Re: 6.5 Creedmoor Rem 700 Ejection Problem?
Lowlight, et al.:
Just took a look at things in situ and found this:
1. Case exit is low out the ejection port, nothing is coming close to the one-piece scope mount and even farther away from the windage knob.
2. There appear to be no skid marks on the bottom edge of the ejection port. Could smoke it and look closer, but that's pretty low on the possibilities list.
3. Most, even with fairly sedate bolt operation, are bouncing off the rear edge of the port. Picked up some brass "freckles" on the side of the receiver about 3/8 to 1/2 inch back from the port. More brisk retraction tends to have the brass bouncing forward in the 11:00 direction, often not spinning at all, going head-first.
4. The three that landed inside the bolt path (on top of the follower or the next case in the mag), and the fourth that barely dribbled out of the action, all appeared to spin a full 180 degrees off the bolt and lost all spinning energy as the case mouth hit the back of the ejection port.
5. The brass is picking up impact lines about .08 or so long about 1/2-inch and a bit more up from the case head. I see no contact point to do this other than the almost sharp corner at the outside front edge of the rear receiver ring.
Can't tell much more without some high-speed photography but the kids with their videocam expertise need to go to bed.
I'm thinking that this is possibly a problem when the bolt head has gone back with enough speed that there is only empty space "inside" the rear receiver ring which is the edge of the rear of the ejection port. If there's still some bolt there, the front of the case is bouncing off of the bolt and receiver surfaces.
Tonight's conclusion is that the slightly shorter Creedmoor cases have enough of a different "bounce dynamic" that instead of rebounding off and out, they sometimes miss the outside of the rear receiver ring, leaving just enough weight inside of the ejection port that gravity stabilizes them there. The casehead just follows the case in, sitting quite pretty backwards there.
Possible solutions:
1. Silicone Rubber a 1/8-inch piece of material matching the front of the receiver ring in there. Hard rubber perhaps. Maybe with a triangular cross-section tapering to almost zero on the outside of the "circle" making a bevel. Closes up the port a bit more than it is already. Easy, reversible, not totally durable.

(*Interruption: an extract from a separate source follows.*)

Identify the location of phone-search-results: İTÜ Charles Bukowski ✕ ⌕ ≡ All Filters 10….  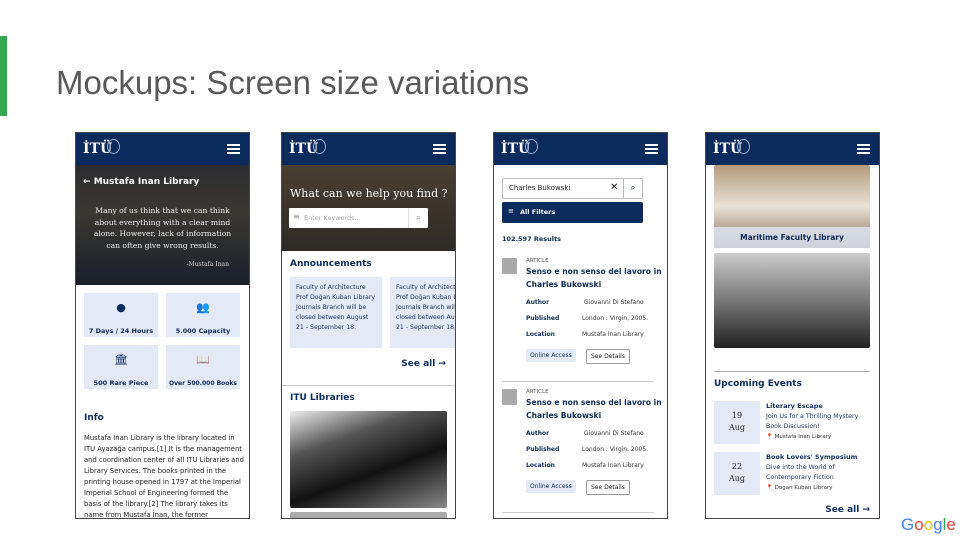
(580, 326).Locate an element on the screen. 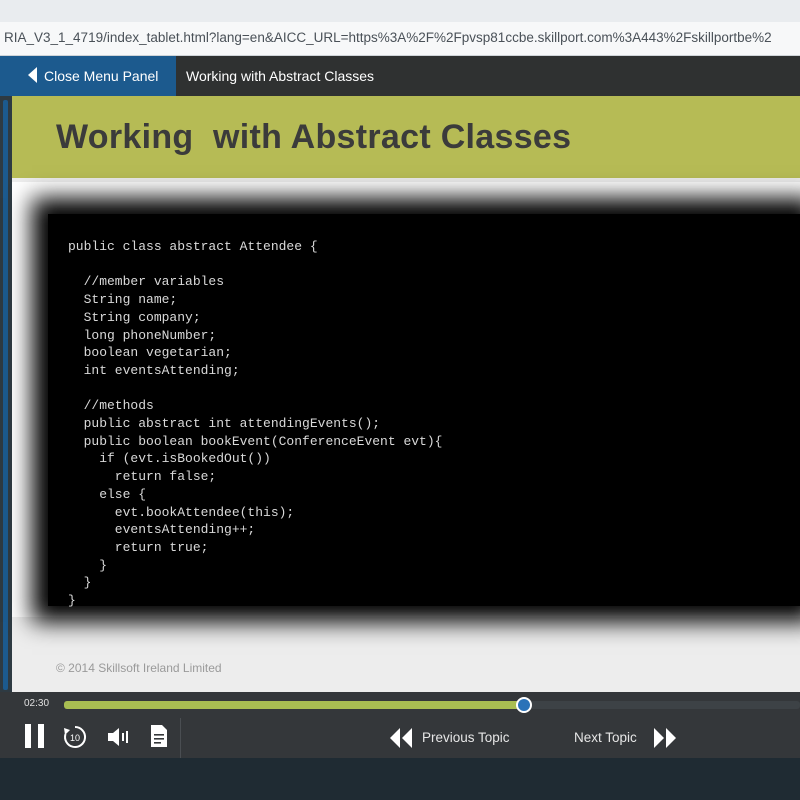 This screenshot has width=800, height=800. double-chevron-left-icon is located at coordinates (401, 738).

2. Experiment with heavier and lighter ejector springs. Change the speed of rotation. Voodoo and witchcraft, decision by experimentation. Could start with heavier by putting a spacer under the spring, do lighter only after getting a replacement spring.
3. Experiment with bevels on the ejector plunger, to move the direction a bit "up" in the port. Could maybe change the angle of the spin before the front of the case starts hitting things. Don't start without a replacement plunger.
4. Give up and switch to a rifle with a fixed ejector. I think there's something to be said for keeping the case on the boltface until you're really ready to kick it out. That would seem to be quite insensitive to empty case length. Not a realistic option. This rifle is so accurate it is worth the effort to perfect it.
5. Give up and just remember to operate the bolt moderately. Fooey! Unacceptable. Being a rifle, there remains the possibility that it might be needed for use in, um, a stressful setting. One must be prepared for foreseeable user errors. That's why I'll never buy another pistol that *requires* the user to "fire" before taking it apart...
6. Put a 22-1/2 degree bevel at the back of the ejection port. That *might* put a little sideways shucking action into the bouncing around. Hard metal, hard costs, money lost if it doesn't work. Can't fully predict effectiveness with Option #1 above because the surface would be .10 or so behind the one introduced there. Nevertheless, if I had a mill, I'd try it in a heartbeat because I see no downside to it.